I’ve set up Ansible to write out /etc/hosts files, so I want to know about all the hosts in my system. Here’s what’s in my template for /etc/hosts:
{% for key, host in hostvars.iteritems() %}
{% if hostvars[key][‘internal_ip’] %}
{{ hostvars[key][‘internal_ip’] }} {{ hostvars[key][‘name’] }}
{% endif %}
{% endfor %}
My hosts ini file defines ‘name’ and ‘internal_ip’ for each host. The problem is if I execute a playbook on a subset of hosts, such as when I’m setting up a new server, hostvars only contains data about the hosts the playbooks is running on, so I have no way to access any information about them to write to /etc/hosts.
Is there a way to get all the variables, regardless of what hosts the playbook is being applied to? (Obviously I don’t care about the facts Ansible assembles, only the variables I defined myself)
In order to access variables about other hosts you need to talk to
them, but this can be as simple as a play that just speaks to them and
does not do anything.
That hopefully answers your question. Let us know if not.
Is there a way to get all the variables, regardless of what hosts the
playbook is being applied to? (Obviously I don't care about the facts
Ansible assembles, only the variables I defined myself)

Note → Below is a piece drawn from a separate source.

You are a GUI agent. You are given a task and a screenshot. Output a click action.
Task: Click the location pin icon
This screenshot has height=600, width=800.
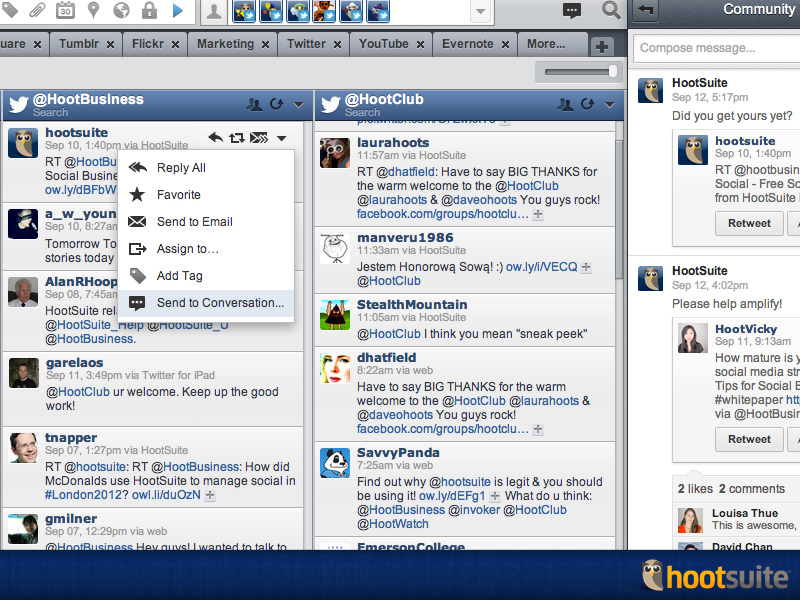pyautogui.click(x=93, y=11)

It is possible. Hostvars is modified dict that looks up variables from
other hosts as needed.
{% for key, host in hostvars.iteritems() %}
{% if hostvars[key]['internal_ip'] %}
{{ hostvars[key]['internal_ip'] }} {{ hostvars[key]['name'] }}
{% endif %}
{% endfor %}
That should be something like:
{% for host in groups['<groupname'] -%}
{% if hostvars[host].internal_ip %}
{{ hostvars[host].internal_ip }} {{ hostvars[host].name }}
{% endif %}
{% endfor -%}
Your solution works for a single group. I’ve found if I want to iterate through all the hosts, I have to do this in my /etc/hosts template
All servers
{% for host in groups[‘all’] %}
{% if hostvars[host].internal_ip %}
{{ hostvars[host].internal_ip }} {{ hostvars[host].name }}
{% endif %}
{% endfor %}
Is there a more elegant way to iterate through all the hosts defined in the hosts file? I’d have expected I could use {% for host in hosts %} or something like that.